**Data for the task**
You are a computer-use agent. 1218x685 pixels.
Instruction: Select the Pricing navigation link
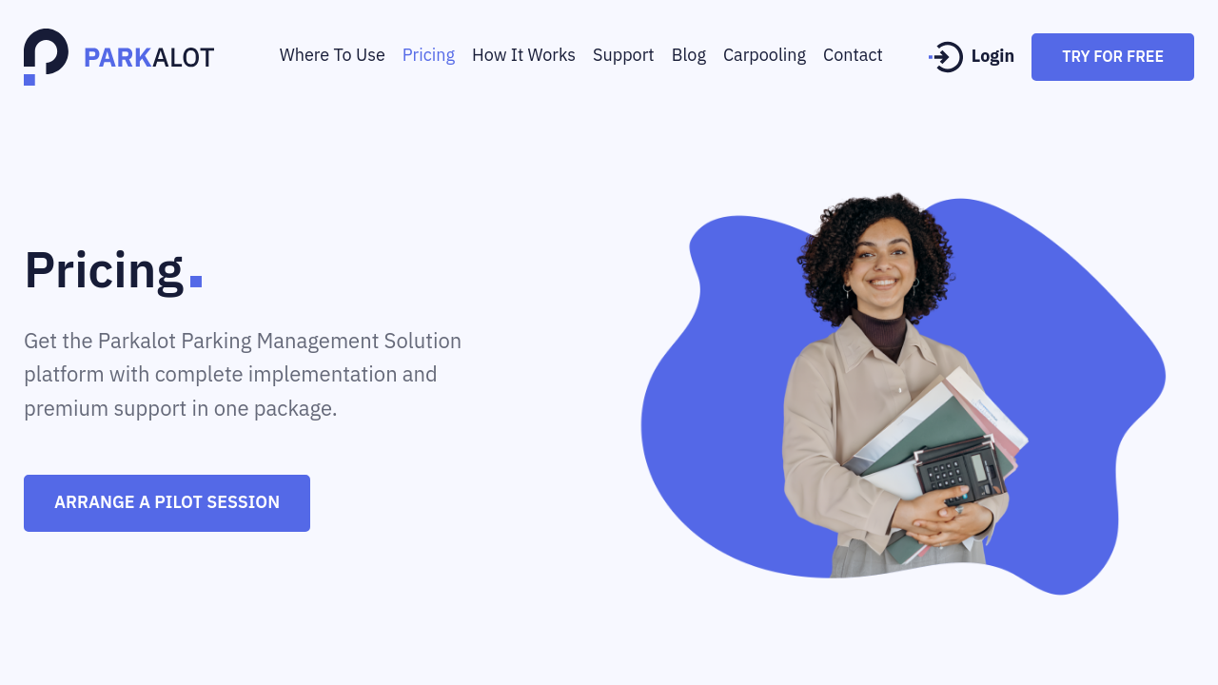428,55

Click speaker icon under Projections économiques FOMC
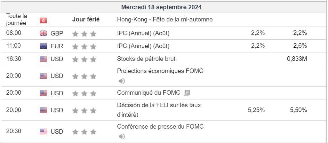(x=122, y=81)
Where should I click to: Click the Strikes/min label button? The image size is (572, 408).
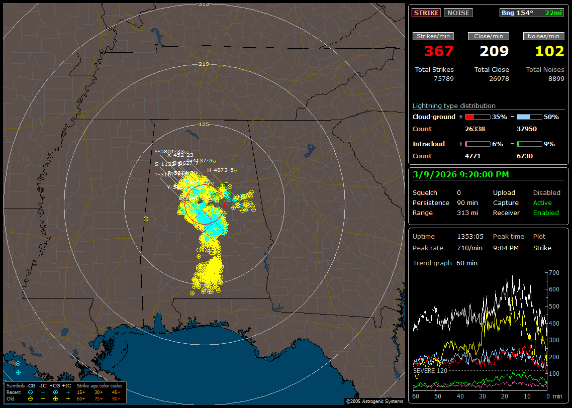(x=433, y=36)
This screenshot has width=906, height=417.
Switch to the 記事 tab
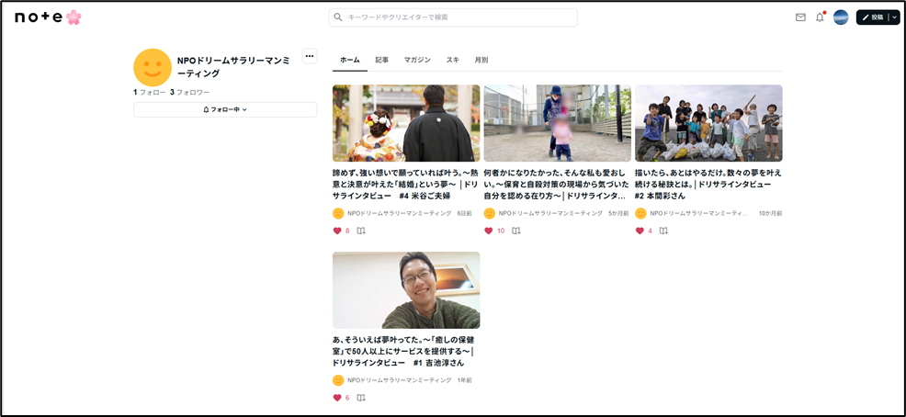tap(381, 60)
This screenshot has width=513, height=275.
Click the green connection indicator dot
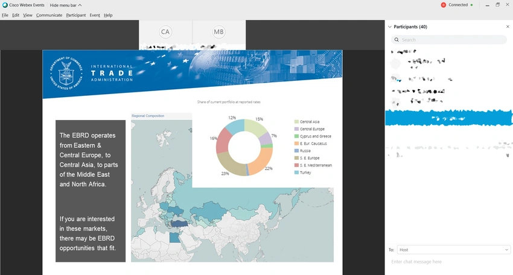click(x=471, y=5)
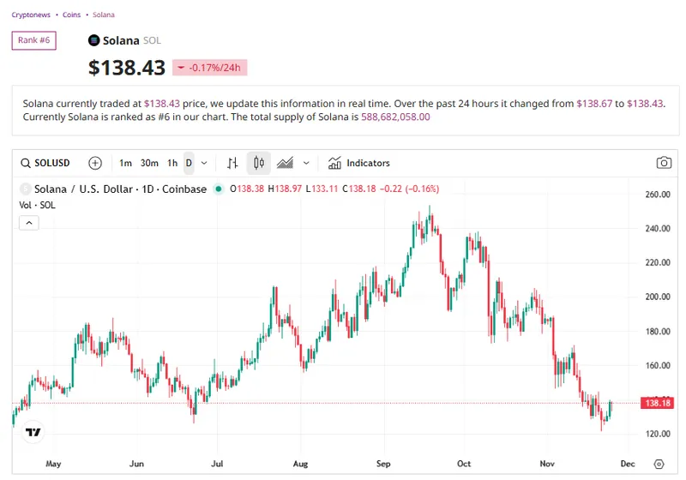The image size is (686, 480).
Task: Expand the time interval dropdown arrow
Action: pos(204,163)
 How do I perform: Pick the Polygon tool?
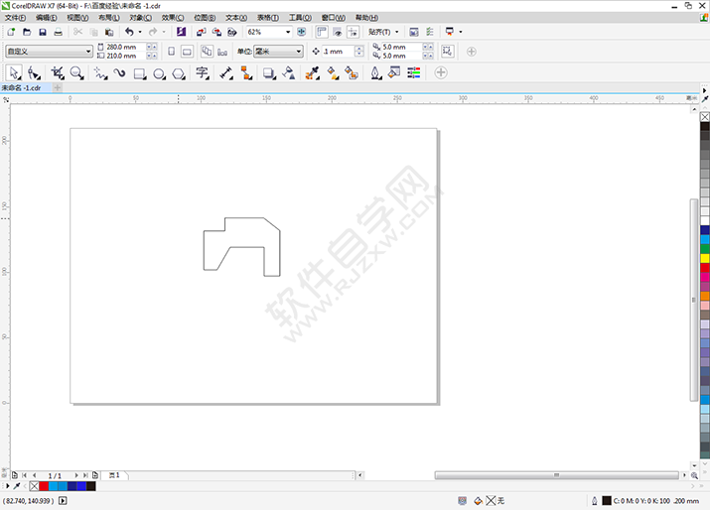pos(179,72)
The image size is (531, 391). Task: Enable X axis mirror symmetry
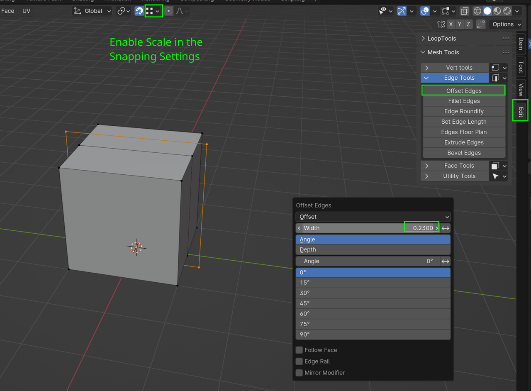(451, 24)
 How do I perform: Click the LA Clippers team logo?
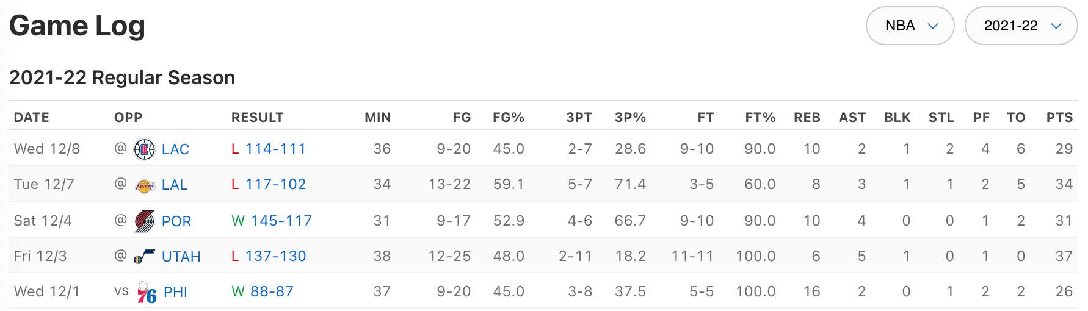[144, 149]
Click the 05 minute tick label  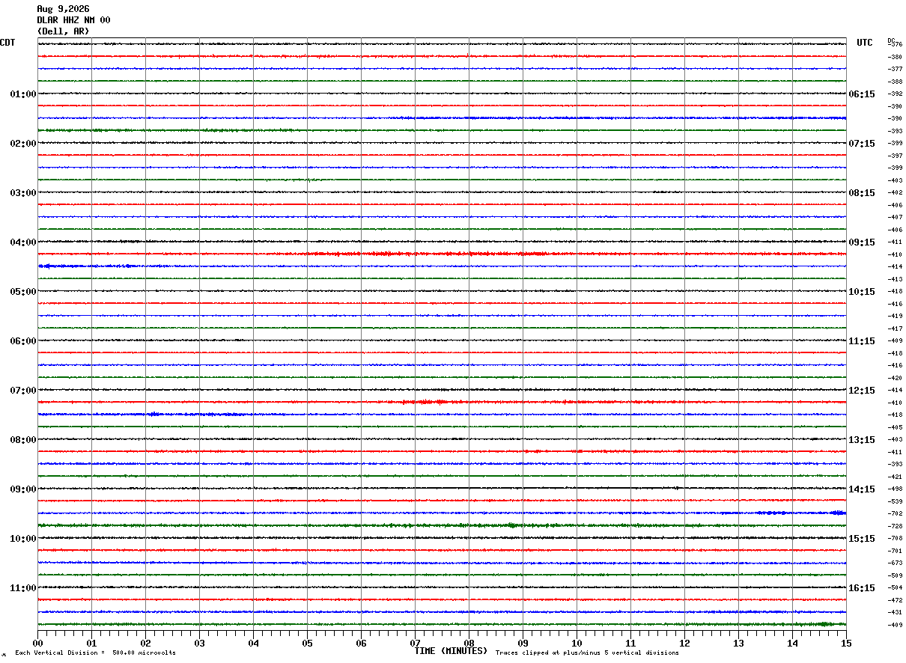click(307, 643)
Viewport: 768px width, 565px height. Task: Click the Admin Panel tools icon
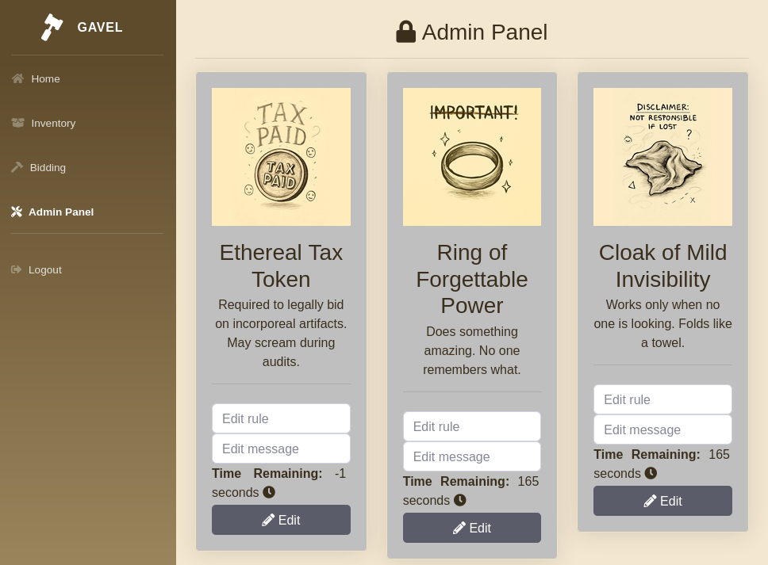(x=17, y=212)
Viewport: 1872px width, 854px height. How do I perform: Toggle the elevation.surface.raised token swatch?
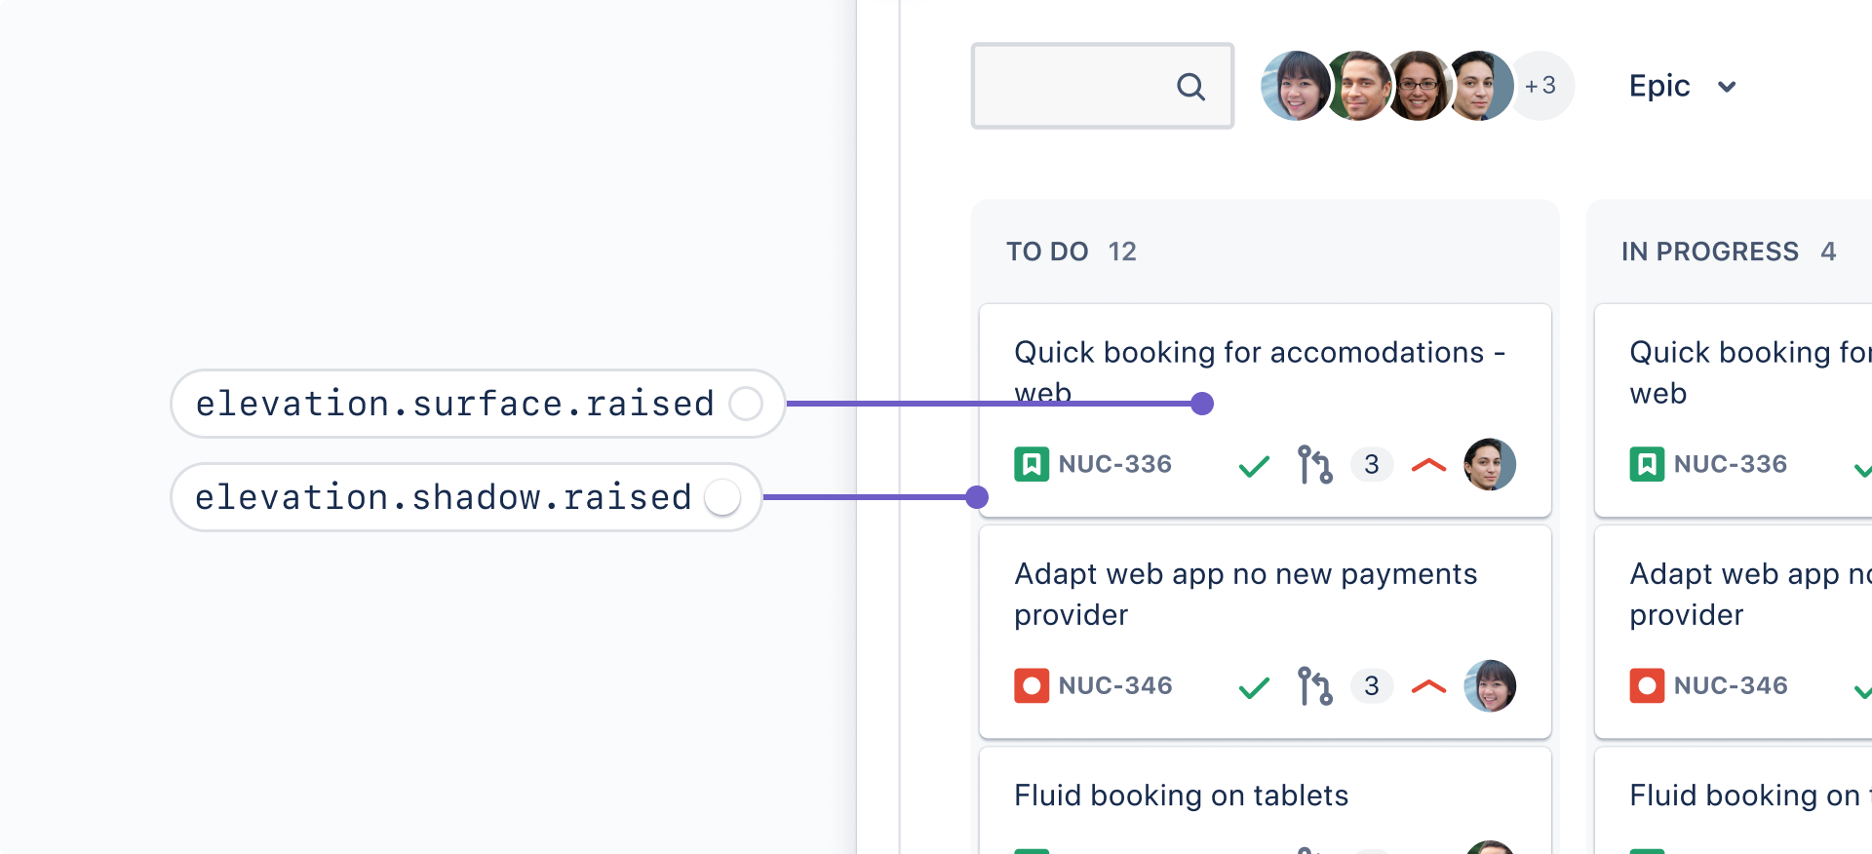(746, 404)
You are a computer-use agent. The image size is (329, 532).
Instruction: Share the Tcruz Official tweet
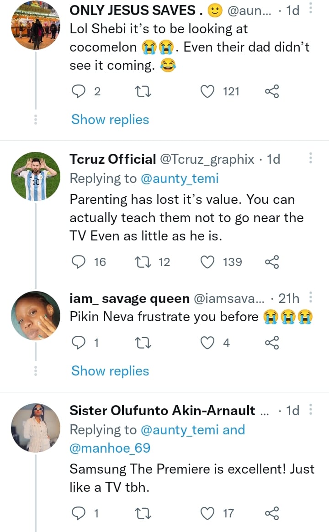tap(272, 262)
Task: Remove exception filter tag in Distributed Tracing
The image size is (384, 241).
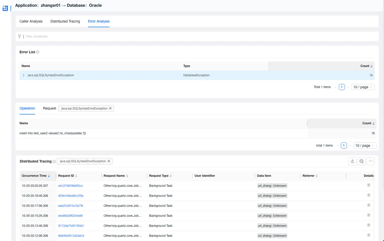Action: (109, 161)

**Exercise goal**
Above are some records; copy each line there that contains "This".

**Reply**
This screenshot has width=906, height=417.
This screenshot has width=513, height=275.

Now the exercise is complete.